Blade moved his head slightly. He seemed to be lying in a park of sorts, on artificial turf, and he got the impression that the plants and bushes and trees were made of plastic. Nothing moved. There was no wind. And that absolute, total, deadly silence. He brushed his hand over the turf and the sound was magnified a hundred times, sounding like a man walking through tall grass.
He could sense no danger. After so many times through the computer, he now adapted almost instantly to conditions in Dimension X. Had there been danger he would have known it. Slowly he got to his feet, searching for the source of light that tossed a bright, yet lambent glow over everything. It was as bright as a soft and cloudy day, and yet he could have sworn that it was not day. As he turned he saw it. The gigantic moon hanging in the sky.

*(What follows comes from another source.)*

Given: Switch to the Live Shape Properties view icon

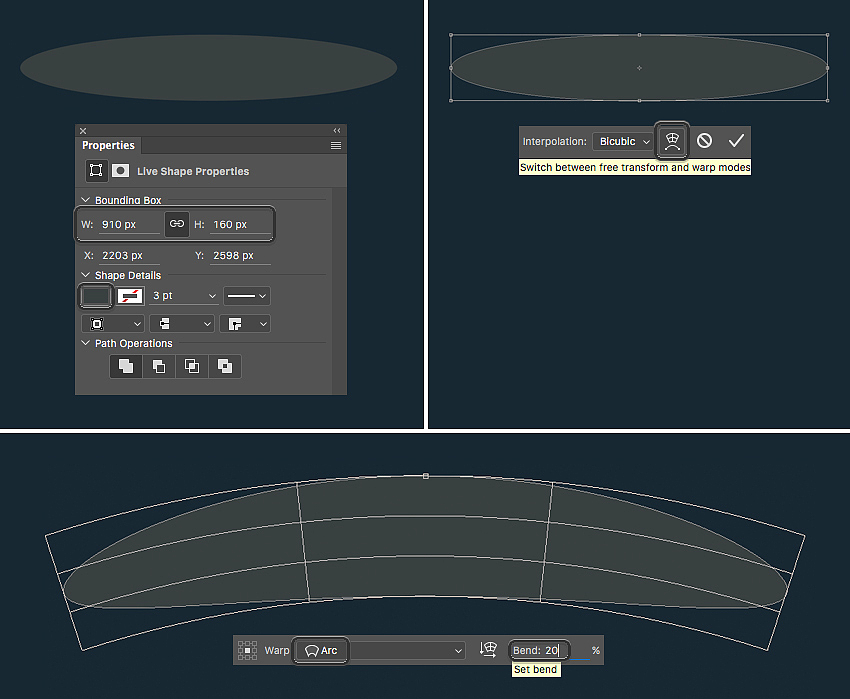Looking at the screenshot, I should [x=96, y=171].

Blade lunged for a clump of bushes-they were plastic and sought to hide himself from that moon. Now his instincts shouted danger and he reacted.
He lay on his back, peering up through a slit in the plastic fronds, and studied the moon. He was impressed and even a bit awed, he who had seen so many fantastic sights and braved so many dangers in so many weird dimensions.
Blade made an instant calculation. Put that gigantic silver orb into HD ratio and it would not be fifty thousand miles from Earth. He could see cities and lakes and mountains and rivers; he could see canals and docks and ships; in the cities he could pick out some large individual buildings. He could see traffic moving, cars of some sort; he could make out what could only be an airport with planes landing and taking off.
Then he saw something else. Light towers, they must be tremendous structures, hundreds of feet high, from which huge spotlights were beamed on this place where he now was. There was the danger. He felt it. There were watchers up there. From now on he must keep under cover as much as possible. The chances were good that he had not been spotted, at least fifty-fifty, but he must take every precaution until he understood more about the situation. They might be friendly. He might want to seek out that great moon-if only to get away from the silence that was already beginning to get on his nerves. But that could wait. He had to explore his present world first.
As long as he remained in the park, in the shelter of the trees, he should be safe. Blade began to move cautiously through the plastic shrubbery. He needed clothing and a weapon. Soon he would need food and water.
Blade stumbled over the love-making couple. Back in Home Dimension, it would have been funny, in DX it could mean his life. Blade whirled in a defensive crouch, snarling like an animal, the sound ripping the silence to bits. He was ready for battle. You did not bother about polite apologies in DX. If the man, angry at being disturbed at his love-making, came at him with a weapon,nBlade meant to take it away from him. He needed a weapon and-
Blade sensed something was wrong, or right from his point of view, and when he heard his own breath rasping, he realized what it was. Only he was breaking the silence. They had not made a sound. And nobody, not in any dimension, could make love without making some sound, some little noise.
And they did not move.
It struck Blade that they were afraid of him, were cringing in terror-stricken silence. No. It was not that kind of silence. It was the vast and all-pervading silence that only he was disturbing. These people, this pair of lovers, were not alive.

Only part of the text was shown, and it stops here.